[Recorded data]

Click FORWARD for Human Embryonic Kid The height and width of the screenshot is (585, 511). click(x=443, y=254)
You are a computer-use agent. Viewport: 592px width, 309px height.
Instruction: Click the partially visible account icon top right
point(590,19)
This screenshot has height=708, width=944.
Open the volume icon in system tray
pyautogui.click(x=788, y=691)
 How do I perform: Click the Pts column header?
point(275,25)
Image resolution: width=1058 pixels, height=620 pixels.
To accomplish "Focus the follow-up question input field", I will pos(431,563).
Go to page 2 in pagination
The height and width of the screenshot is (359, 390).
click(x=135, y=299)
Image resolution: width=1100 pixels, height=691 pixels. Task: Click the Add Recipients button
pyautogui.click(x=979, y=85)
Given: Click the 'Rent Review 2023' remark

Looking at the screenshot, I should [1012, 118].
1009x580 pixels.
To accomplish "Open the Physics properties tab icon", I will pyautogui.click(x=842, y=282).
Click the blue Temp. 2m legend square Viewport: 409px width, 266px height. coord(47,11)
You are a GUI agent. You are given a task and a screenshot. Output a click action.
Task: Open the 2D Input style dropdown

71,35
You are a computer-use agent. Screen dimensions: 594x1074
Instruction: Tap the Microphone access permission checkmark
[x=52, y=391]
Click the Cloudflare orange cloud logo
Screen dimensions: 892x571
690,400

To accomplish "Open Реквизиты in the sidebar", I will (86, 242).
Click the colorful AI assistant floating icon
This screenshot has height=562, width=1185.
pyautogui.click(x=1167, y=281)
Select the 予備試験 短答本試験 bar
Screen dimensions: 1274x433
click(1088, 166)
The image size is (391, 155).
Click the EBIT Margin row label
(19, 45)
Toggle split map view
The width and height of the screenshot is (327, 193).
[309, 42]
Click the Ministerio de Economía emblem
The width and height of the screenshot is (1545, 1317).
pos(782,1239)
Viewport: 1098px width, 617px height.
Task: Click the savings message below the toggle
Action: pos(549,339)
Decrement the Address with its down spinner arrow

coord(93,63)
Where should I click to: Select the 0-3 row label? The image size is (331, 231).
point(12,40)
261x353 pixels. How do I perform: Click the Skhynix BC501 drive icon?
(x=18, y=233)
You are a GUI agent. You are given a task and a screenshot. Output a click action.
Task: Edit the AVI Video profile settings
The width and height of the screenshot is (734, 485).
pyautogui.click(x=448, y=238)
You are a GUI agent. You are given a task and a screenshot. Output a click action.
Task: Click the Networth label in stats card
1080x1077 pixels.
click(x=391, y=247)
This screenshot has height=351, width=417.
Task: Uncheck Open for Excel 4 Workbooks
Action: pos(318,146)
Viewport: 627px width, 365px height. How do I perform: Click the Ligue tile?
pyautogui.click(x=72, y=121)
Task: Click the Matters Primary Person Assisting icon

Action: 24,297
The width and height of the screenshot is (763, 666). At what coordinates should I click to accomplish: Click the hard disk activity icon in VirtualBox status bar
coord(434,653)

** YOUR ASSIGNMENT **
Would you transcribe the data above exactly as it stands?

** YOUR SOLUTION **
Click FORWARD for Human Embryonic Kid The height and width of the screenshot is (585, 511). click(x=443, y=254)
You are a computer-use agent. Viewport: 592px width, 309px height.
Instruction: Click the partially visible account icon top right
point(590,19)
This screenshot has height=708, width=944.
Open the volume icon in system tray
pyautogui.click(x=788, y=691)
 How do I perform: Click the Pts column header?
point(275,25)
Image resolution: width=1058 pixels, height=620 pixels.
To accomplish "Focus the follow-up question input field", I will pos(431,563).
Go to page 2 in pagination
The height and width of the screenshot is (359, 390).
click(x=135, y=299)
Image resolution: width=1100 pixels, height=691 pixels. Task: Click the Add Recipients button
pyautogui.click(x=979, y=85)
Given: Click the 'Rent Review 2023' remark

Looking at the screenshot, I should [1012, 118].
1009x580 pixels.
To accomplish "Open the Physics properties tab icon", I will pyautogui.click(x=842, y=282).
Click the blue Temp. 2m legend square Viewport: 409px width, 266px height. coord(47,11)
You are a GUI agent. You are given a task and a screenshot. Output a click action.
Task: Open the 2D Input style dropdown

71,35
You are a computer-use agent. Screen dimensions: 594x1074
Instruction: Tap the Microphone access permission checkmark
[x=52, y=391]
Click the Cloudflare orange cloud logo
Screen dimensions: 892x571
690,400

To accomplish "Open Реквизиты in the sidebar", I will (86, 242).
Click the colorful AI assistant floating icon
This screenshot has height=562, width=1185.
pyautogui.click(x=1167, y=281)
Select the 予備試験 短答本試験 bar
Screen dimensions: 1274x433
click(1088, 166)
The image size is (391, 155).
Click the EBIT Margin row label
(19, 45)
Toggle split map view
The width and height of the screenshot is (327, 193).
[309, 42]
Click the Ministerio de Economía emblem
The width and height of the screenshot is (1545, 1317).
pos(782,1239)
Viewport: 1098px width, 617px height.
Task: Click the savings message below the toggle
Action: pos(549,339)
Decrement the Address with its down spinner arrow

coord(93,63)
Where should I click to: Select the 0-3 row label? The image size is (331, 231).
point(12,40)
261x353 pixels. How do I perform: Click the Skhynix BC501 drive icon?
(x=18, y=233)
You are a GUI agent. You are given a task and a screenshot. Output a click action.
Task: Edit the AVI Video profile settings
The width and height of the screenshot is (734, 485).
pyautogui.click(x=448, y=238)
You are a GUI agent. You are given a task and a screenshot. Output a click action.
Task: Click the Networth label in stats card
1080x1077 pixels.
click(x=391, y=247)
This screenshot has height=351, width=417.
Task: Uncheck Open for Excel 4 Workbooks
Action: pos(318,146)
Viewport: 627px width, 365px height. How do I perform: Click the Ligue tile?
pyautogui.click(x=72, y=121)
Task: Click the Matters Primary Person Assisting icon

Action: 24,297
The width and height of the screenshot is (763, 666). At what coordinates should I click to accomplish: Click the hard disk activity icon in VirtualBox status bar
coord(434,653)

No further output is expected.